**Directions for this task**: Images do not belong in the copy; retype the rest of the entries below exactly.

**Stored dataset items**:
↓

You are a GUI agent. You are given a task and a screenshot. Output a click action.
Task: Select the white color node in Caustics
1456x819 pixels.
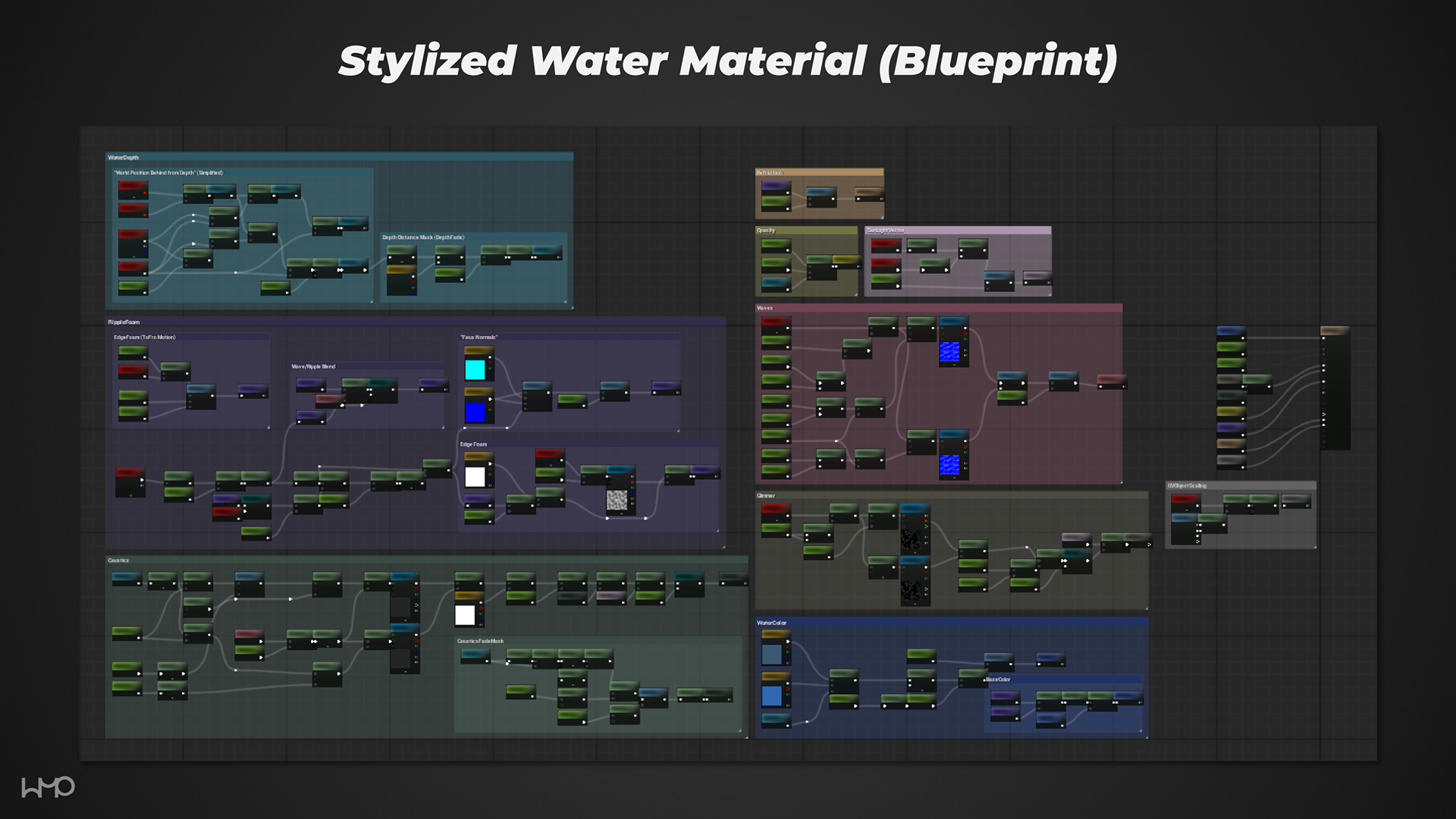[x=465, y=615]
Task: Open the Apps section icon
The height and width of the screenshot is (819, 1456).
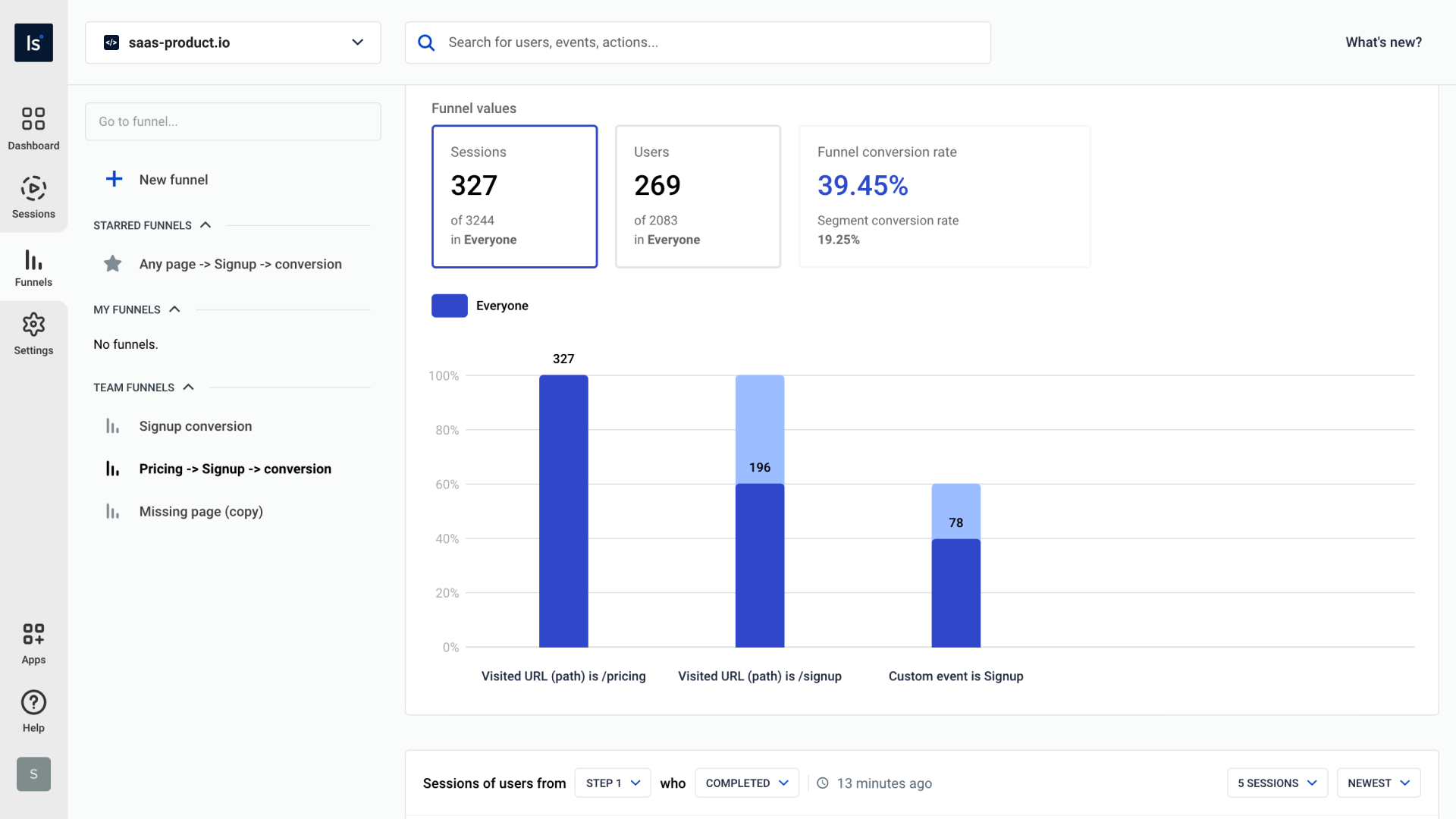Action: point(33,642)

↑

**Completed task**:
You are a GUI agent. You are given a task and a screenshot. Output a click action.
Task: Select the white color node in Caustics
1456x819 pixels.
[x=465, y=615]
Task: Open the Apps section icon
The height and width of the screenshot is (819, 1456).
Action: point(33,642)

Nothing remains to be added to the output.